Moacyr Basso disse que os volumes pluviométricos no mês passado variaram na região. “Teve lugar em que choveu 200 milímetros. Em outro, caíram até 400 milímetros de chuva. Não será possível mais reaver os prejuízos, mas as pastagens estão sendo recuperadas”, avalia o líder classista.
Barragem do Bico da Pedra
As chuvas deste início de ano contribuíram não só para elevar o astral dos produtores rurais, mas também o volume da barragem do Bico da Pedra, construída no Rio Gorutuba, que garante o fornecimento de água para o projeto de irrigação do Gorutuba, entre os municípios de Janaúba e Porteirinha, tendo como destaque a produção de banana. Em 31 de janeiro, o volume do reservatório atingiu 62,99% de sua capacidade, de acordo com o Distrito de Irrigação do Gorutuba (DIG).
O perímetro irrigado do Gorutuba abrange 4,734 mil hectares. A área conta com 439 irrigantes, que geram 2,8 mil empregos diretos e outros 4.271 postos de trabalho. O gerente-executivo do DIG, Adalberto Santos, ressalta que a água da barragem é essencial para a produção na área do projeto, de onde saem toneladas de banana e de outras frutas enviadas para Belo Horizonte, São Paulo, Rio de Janeiro e outras capitais.
De acordo com o Instituto Nacional de Meteorologia (Inmet), durante o mês passado foram registrados em Janaúba 278,2 milímetros de chuva, e o acumulado no município de outubro até 31 de janeiro é de 454,4 milímetros. O volume é bem menor que a quantidade de chuvas do período de outubro de 2022 a janeiro de 2023, que foi de 660,6 milímetros.
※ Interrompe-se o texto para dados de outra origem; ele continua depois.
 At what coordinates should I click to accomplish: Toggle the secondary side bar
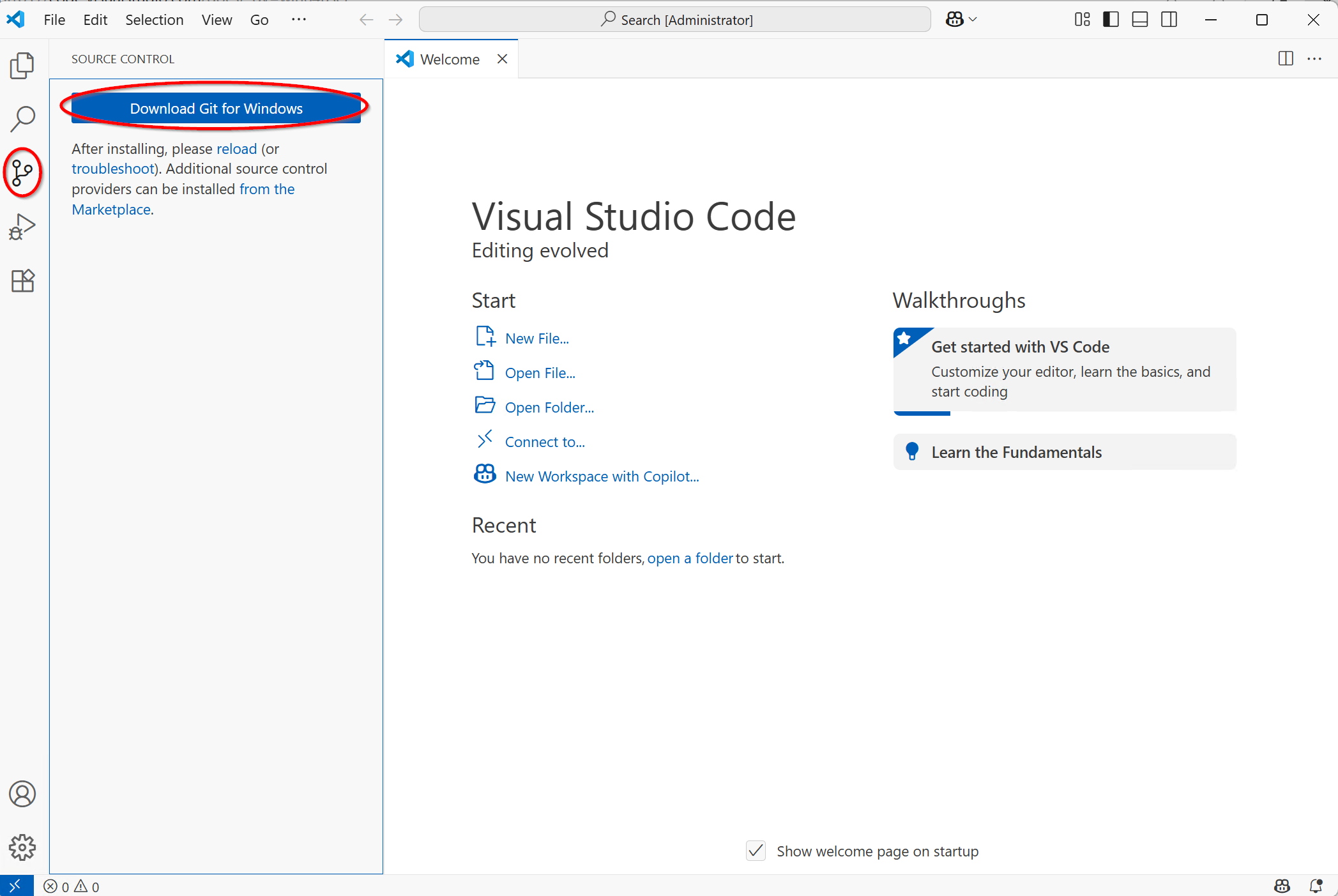[x=1169, y=20]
O gerente do Distrito de Irrigação do Gorutuba ressalta que depois da crise hídrica enfrentada entre 2012 e 2020, foram realizadas ações na região da barragem do Bico da Pedra para mitigar os efeitos da seca e otimizar o uso da água do reservatório. Nesse sentido, foi estabelecido um marco regulatório pela Agência Nacional de Águas e Saneamento Básico (ANA) e pelo Instituto Mineiro de Gestão das Águas (IGAM), que define os “estados hidrológicos” segundo o nível de água da barragem, nas cores verde (satisfatório), amarelo (situação de atenção) e vermelho (escassez hídrica).